INFORMATION SUPPLIED:
+--
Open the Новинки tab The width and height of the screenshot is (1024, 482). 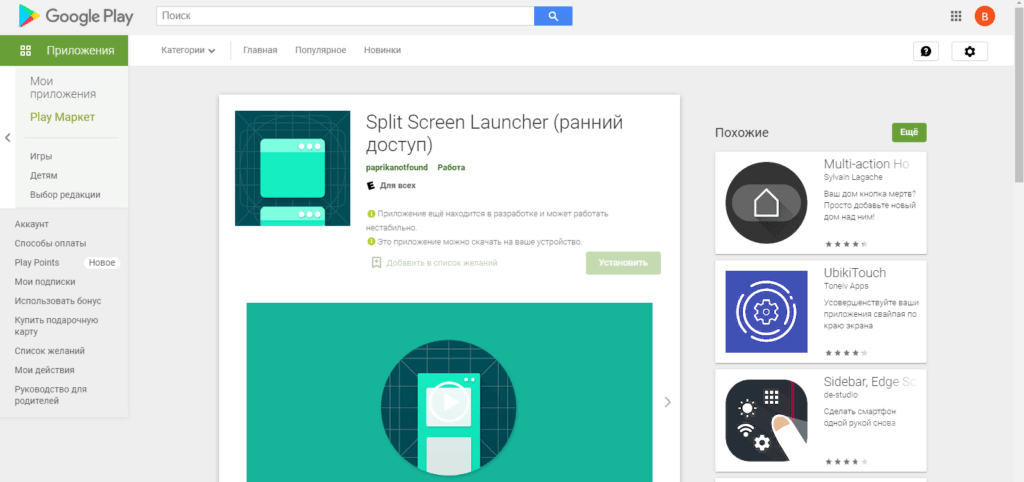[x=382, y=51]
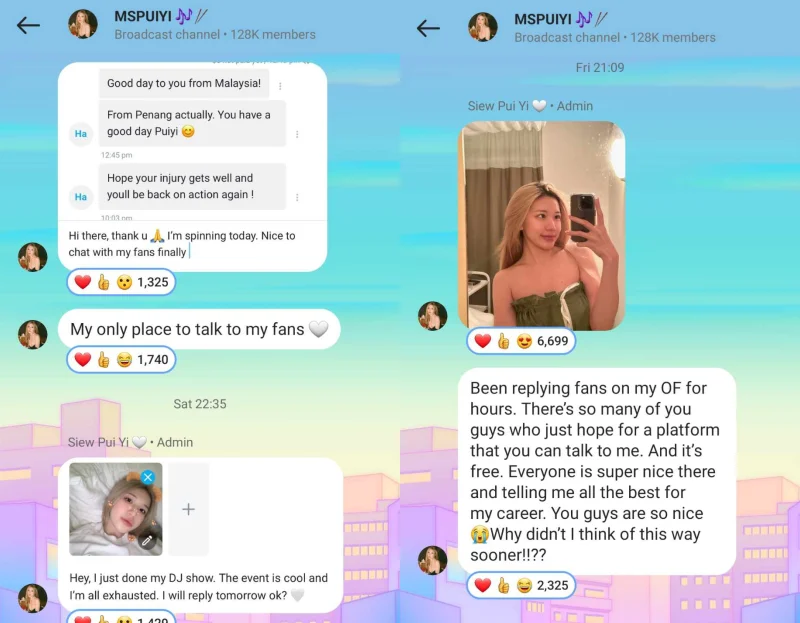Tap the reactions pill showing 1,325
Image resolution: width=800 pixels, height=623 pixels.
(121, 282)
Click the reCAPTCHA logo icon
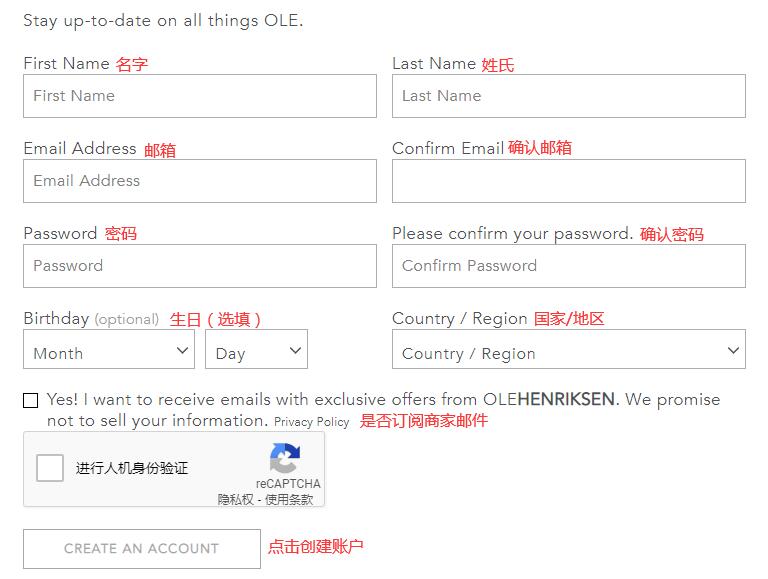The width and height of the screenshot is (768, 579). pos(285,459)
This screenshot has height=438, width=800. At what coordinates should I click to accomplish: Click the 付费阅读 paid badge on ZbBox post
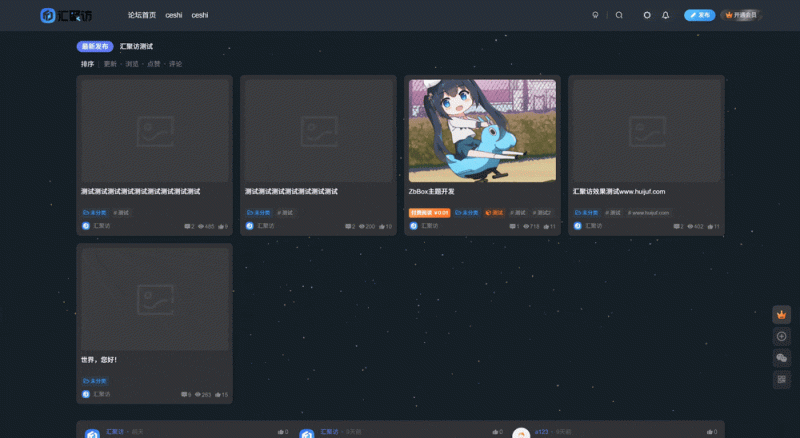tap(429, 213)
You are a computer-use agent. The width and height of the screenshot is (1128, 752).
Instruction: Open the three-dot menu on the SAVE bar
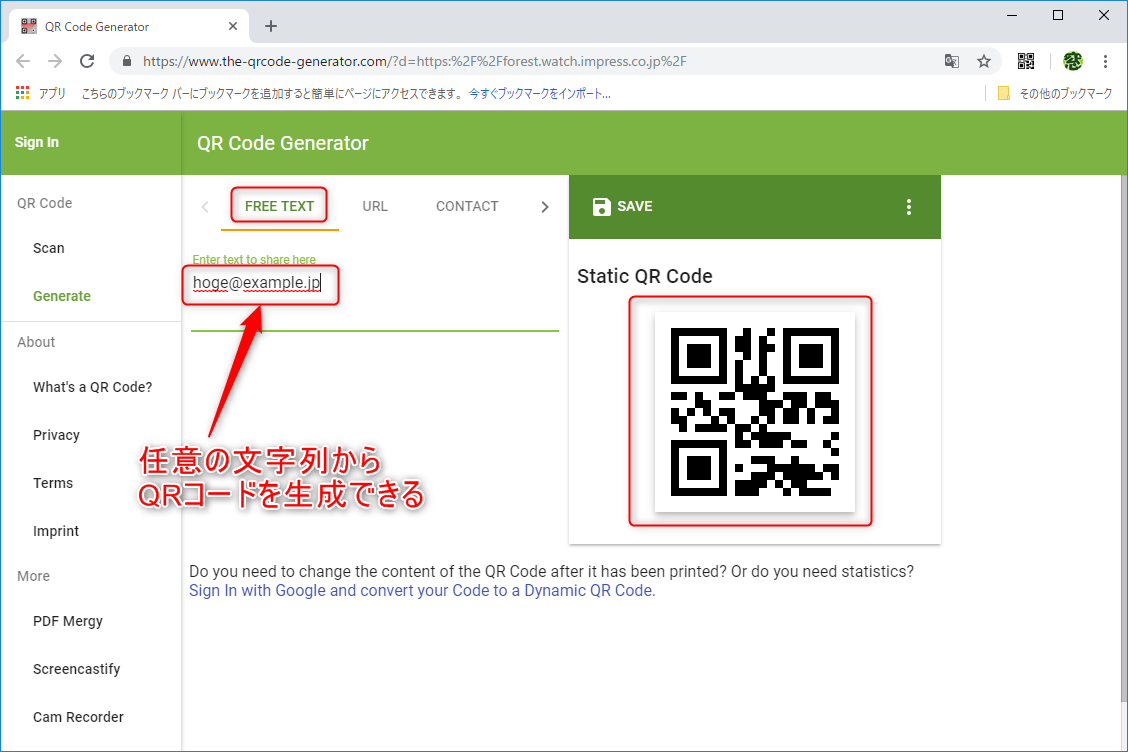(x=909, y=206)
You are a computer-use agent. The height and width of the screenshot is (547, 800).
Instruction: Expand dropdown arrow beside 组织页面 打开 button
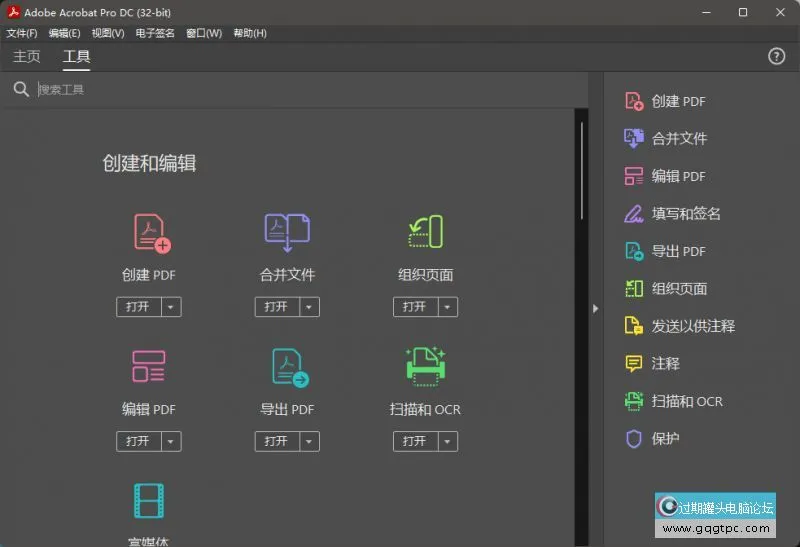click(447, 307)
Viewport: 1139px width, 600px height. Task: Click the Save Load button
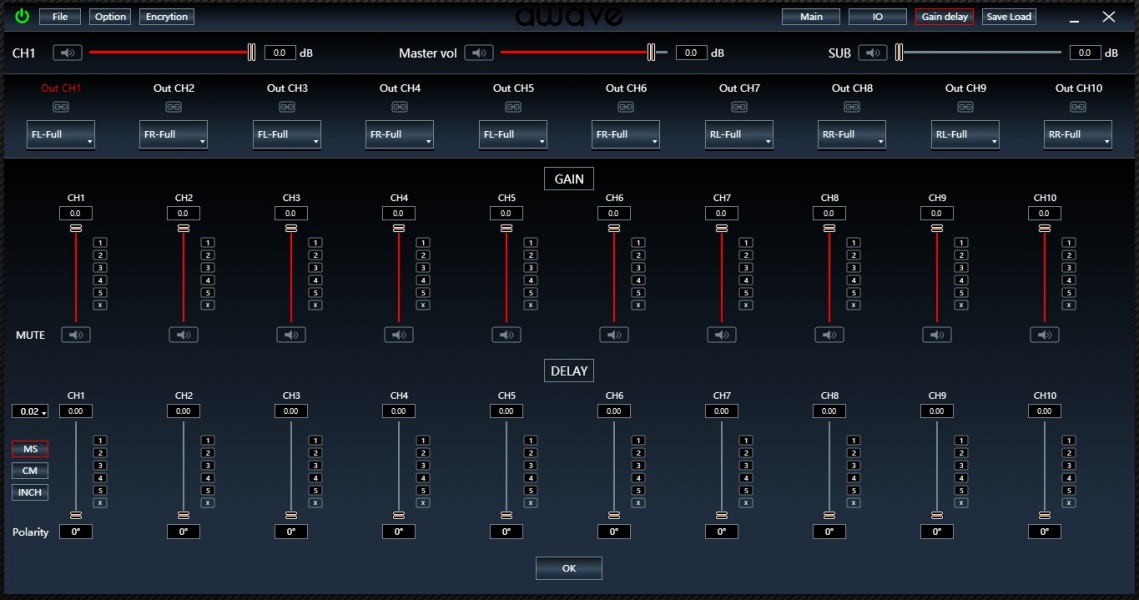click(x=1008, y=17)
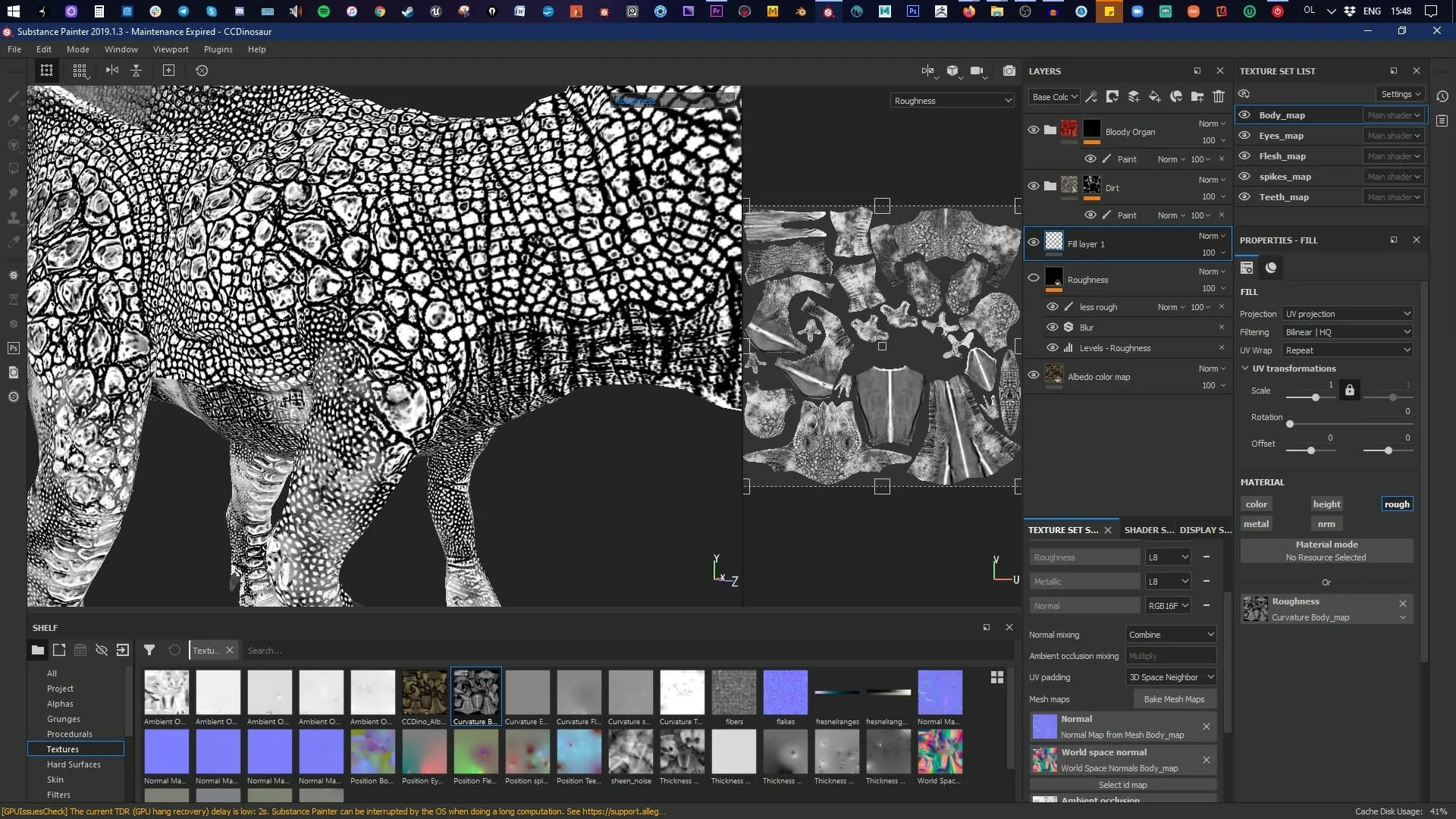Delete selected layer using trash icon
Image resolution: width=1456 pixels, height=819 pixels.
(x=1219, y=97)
+--
EXERCISE OBJECTIVE:
Pick out every line in the records above that contains the word "button", and reproduce each of those lines in full.

FINISHED EXERCISE:
Instruction: Expand dropdown arrow beside 组织页面 打开 button
Viewport: 1139px width, 600px height. Task: Click the Save Load button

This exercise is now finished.